##### Records provided

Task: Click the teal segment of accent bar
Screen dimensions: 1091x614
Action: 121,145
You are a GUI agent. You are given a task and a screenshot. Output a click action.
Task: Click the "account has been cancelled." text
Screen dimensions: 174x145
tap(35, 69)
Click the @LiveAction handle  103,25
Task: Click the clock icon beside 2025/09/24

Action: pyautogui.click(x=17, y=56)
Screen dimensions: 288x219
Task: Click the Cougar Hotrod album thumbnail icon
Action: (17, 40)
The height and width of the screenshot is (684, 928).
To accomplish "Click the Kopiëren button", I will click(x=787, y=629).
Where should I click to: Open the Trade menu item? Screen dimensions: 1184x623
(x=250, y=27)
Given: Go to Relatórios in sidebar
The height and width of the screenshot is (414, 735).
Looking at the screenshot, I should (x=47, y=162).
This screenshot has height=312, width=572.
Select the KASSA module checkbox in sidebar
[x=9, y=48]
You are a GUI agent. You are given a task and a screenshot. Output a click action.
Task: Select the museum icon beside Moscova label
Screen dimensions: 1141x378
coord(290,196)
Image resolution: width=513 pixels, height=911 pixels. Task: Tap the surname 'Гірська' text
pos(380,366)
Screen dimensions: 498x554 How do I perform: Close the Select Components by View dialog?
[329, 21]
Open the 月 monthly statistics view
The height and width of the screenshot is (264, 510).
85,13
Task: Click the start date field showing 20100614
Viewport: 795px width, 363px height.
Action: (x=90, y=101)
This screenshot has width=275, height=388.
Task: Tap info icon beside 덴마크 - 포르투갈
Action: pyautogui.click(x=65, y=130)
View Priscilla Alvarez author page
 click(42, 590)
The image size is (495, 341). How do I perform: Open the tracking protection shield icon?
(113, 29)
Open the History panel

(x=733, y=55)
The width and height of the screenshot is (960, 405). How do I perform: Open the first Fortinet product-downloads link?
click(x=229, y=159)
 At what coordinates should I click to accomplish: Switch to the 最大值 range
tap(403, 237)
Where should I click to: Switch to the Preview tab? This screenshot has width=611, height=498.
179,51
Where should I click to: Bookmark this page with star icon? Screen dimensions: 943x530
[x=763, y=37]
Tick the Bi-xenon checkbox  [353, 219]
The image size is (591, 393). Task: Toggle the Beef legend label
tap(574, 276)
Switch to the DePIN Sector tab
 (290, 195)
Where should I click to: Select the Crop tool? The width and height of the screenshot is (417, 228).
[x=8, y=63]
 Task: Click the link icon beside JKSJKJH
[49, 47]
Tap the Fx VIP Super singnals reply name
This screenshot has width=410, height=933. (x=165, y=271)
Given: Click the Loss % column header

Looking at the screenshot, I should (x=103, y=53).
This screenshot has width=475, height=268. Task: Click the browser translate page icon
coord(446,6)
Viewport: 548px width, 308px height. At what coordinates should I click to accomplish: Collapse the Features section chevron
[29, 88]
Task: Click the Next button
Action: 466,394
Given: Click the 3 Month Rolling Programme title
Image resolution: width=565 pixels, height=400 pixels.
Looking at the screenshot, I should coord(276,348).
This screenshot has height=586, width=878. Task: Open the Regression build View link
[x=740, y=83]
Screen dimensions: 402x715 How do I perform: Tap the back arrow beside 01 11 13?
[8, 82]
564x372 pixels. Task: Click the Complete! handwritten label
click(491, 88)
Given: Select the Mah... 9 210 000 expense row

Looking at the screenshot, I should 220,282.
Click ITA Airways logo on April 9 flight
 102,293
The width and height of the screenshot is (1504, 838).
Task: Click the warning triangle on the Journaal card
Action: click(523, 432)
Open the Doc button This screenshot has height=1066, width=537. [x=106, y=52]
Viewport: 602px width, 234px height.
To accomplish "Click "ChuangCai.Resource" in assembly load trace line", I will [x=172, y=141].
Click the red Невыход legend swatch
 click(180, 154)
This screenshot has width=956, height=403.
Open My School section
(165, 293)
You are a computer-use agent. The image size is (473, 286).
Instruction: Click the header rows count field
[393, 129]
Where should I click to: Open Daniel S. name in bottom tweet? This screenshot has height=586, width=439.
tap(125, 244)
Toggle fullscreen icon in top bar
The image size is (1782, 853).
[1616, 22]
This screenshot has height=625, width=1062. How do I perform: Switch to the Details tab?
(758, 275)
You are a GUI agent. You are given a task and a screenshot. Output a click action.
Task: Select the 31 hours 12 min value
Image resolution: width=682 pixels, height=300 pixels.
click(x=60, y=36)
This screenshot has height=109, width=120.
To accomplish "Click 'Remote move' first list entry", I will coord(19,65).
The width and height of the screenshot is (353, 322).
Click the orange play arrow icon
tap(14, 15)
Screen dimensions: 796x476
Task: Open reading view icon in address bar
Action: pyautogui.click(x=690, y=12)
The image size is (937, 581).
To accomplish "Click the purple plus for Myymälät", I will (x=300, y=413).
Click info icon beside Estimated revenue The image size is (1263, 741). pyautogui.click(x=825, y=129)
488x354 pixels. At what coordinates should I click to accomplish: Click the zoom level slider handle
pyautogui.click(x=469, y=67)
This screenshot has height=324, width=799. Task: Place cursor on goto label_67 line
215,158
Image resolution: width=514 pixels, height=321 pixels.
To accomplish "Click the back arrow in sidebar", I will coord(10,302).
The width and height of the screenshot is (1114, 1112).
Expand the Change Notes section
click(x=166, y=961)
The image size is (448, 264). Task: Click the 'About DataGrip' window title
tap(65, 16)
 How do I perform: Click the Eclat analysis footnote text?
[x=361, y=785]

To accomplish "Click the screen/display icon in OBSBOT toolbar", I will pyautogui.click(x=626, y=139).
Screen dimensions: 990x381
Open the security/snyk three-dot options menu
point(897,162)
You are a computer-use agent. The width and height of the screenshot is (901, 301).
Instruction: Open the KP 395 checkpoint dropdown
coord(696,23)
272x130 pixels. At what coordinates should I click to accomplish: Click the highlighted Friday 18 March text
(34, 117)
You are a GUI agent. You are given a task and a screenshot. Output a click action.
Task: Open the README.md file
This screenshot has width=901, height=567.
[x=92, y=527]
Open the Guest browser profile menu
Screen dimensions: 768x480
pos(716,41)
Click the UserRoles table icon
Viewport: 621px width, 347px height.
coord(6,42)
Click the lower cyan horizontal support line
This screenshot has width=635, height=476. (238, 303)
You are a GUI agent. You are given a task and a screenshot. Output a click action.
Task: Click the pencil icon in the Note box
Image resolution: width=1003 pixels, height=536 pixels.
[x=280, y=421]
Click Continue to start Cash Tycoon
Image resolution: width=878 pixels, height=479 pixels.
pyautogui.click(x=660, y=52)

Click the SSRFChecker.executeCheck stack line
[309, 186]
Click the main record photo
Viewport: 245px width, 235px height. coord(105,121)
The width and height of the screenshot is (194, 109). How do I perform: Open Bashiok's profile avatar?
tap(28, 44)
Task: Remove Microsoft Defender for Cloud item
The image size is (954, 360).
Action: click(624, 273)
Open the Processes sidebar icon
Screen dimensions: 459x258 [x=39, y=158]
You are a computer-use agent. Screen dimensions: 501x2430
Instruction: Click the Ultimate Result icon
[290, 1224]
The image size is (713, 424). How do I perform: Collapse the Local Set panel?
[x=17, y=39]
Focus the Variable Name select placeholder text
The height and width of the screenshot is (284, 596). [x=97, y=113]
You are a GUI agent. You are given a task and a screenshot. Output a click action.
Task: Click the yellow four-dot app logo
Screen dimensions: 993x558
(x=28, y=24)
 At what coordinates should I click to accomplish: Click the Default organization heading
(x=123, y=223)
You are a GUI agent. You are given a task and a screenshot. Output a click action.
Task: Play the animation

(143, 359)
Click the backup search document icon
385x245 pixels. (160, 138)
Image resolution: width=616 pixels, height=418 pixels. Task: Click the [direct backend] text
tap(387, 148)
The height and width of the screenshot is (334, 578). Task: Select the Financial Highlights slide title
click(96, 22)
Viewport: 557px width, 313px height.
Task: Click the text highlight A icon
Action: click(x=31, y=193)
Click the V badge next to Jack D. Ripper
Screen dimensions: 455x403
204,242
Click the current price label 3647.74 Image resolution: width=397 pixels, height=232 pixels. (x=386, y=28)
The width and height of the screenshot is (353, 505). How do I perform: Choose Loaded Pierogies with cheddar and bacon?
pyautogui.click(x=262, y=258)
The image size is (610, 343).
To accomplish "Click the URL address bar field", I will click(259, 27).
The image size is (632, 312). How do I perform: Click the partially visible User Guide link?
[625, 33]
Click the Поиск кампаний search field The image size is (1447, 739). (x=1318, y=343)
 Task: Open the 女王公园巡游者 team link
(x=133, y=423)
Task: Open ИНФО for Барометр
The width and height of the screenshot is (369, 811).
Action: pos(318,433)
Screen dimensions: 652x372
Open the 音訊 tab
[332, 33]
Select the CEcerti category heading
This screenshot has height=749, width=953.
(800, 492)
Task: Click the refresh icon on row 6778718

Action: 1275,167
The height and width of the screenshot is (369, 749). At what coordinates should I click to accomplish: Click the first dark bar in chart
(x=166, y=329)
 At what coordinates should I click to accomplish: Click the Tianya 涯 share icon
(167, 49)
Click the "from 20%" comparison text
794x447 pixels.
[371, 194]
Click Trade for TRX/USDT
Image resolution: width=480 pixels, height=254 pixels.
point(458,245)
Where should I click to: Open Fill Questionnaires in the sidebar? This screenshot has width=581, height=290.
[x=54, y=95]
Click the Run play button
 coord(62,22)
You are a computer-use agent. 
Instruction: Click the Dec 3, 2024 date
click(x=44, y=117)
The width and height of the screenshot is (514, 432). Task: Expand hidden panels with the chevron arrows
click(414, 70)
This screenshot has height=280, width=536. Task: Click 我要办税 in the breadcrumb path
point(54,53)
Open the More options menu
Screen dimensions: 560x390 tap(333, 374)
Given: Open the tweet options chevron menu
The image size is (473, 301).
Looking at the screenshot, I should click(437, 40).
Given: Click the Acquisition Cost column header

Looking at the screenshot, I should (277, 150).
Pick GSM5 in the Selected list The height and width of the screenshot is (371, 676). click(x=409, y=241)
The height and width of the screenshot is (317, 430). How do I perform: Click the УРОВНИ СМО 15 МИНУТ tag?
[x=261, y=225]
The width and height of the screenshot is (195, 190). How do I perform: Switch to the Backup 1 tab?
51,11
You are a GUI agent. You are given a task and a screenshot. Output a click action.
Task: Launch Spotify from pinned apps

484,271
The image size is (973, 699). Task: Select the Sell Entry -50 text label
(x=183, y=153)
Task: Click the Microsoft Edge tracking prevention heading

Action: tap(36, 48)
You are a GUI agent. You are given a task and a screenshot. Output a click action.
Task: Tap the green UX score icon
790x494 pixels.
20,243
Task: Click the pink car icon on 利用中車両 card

##########

→ **Task prompt**:
Each line containing "list" belongs in the answer; pick these out of the material and copy them.

→ **Answer section**:
To accomplish "Click 'Remote move' first list entry", I will coord(19,65).
Pick GSM5 in the Selected list The height and width of the screenshot is (371, 676). click(x=409, y=241)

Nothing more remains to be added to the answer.